Shade has other fish to fry - Lord Dudley Caldecott, his descendant, who's mixed up in some kind of mystical mumbo jumbo. Confronting him in the bowels of Bloomsbury, the man formerly known as Dickie Swift is in for a surprise ...

Writer James Robinson's 12-issue mini-series just gets better, though I have to declare a bias; I'm English and it's a joy to see the UK treated as something other than a museum piece (ironically, in a comic featuring just such things). The Shade has come home and while things have changed, people are essentially the same - disappointing. Well, his people at least - Dudley is a thoroughly nasty piece of work, willing to sacrifice others in an arcane ritual while talking banal business with a power broker pal. Shade doesn't look kindly on such behaviour, despite his involvement in a murder just hours previously - apparently the last of several, for 'a greater good'. I wonder if Dudley would try to excuse his own crimes in similar manner? Good on Robinson for reminding us that despite his many acts of goodness, the Shade is still black of heart at times.
The most distasteful part of Dudley's dastardly doings is his taking off his underpants, alongside creepy-looking mate Miles. Whatever would One Million Morons say? The scene is beautifully illustrated, though, by Frazer Irving, along with the rest of the issue. As another Brit, Irving captures the atmosphere of London with ease, while his sherbet colours bestow a Wonderland quality. The occasional run of 'realistic' hues only makes the moments of horror and fantasy seem all the more weird.

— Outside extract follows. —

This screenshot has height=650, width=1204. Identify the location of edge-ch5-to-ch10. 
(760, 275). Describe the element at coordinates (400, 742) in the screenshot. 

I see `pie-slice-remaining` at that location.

While there are several attention-grabbing scenes, one of the finest sequences is subtlety itself, as Shade pursues Dudley through London, using his teleportation to pop up everywhere.

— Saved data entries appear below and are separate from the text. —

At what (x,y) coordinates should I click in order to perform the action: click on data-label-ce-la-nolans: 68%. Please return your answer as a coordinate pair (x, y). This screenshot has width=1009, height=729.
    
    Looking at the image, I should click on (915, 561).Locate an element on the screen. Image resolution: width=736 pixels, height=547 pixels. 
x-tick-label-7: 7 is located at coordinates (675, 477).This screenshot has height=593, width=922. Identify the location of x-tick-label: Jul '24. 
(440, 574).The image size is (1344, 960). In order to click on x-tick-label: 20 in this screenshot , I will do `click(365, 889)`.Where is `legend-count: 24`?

Tony Harris turns in another cover to treasure - it's just a shame the title blurb doesn't work with it.

With three issues to go, Robinson continues to introduce new threads, but I'm confident he'll tie everything up in a neat bow. Like Irving, he's a craftsman and a stylist, and I'll be sorry to see Shade disappear into the ether when things wrap up. 

4 comments:

  1. I wish we could read an ongoing Shade series by Robinson with art by Frazer Irving. In fact, I'll take a series of miniseries, a la BPRD, with Robinson and different artists on each one.

    Please, DC!

    ReplyDelete
    Replies
    1. That'd be great, four issues a year would do just fine - don't want James Robinson to get bored!

      Delete
  2. It took me a while to read this issue, but now that I have, I agree with your review 100%. Especially the points that a) The sequence of the Shade's pursuit wa impressive in its subtlety, and b) slitting a guy's throat is one thing, but ceremonially dropping trou before you do it gives me the heebie jeebies. And the knee's-eye view of the drawers on the floor was masterful.

    Great stuff.

    ReplyDelete
    Replies
    1. I'm chuffed you liked the book too, Rob. And as you would surmise, I always keep my keks on for arcane rituals. It's only proper.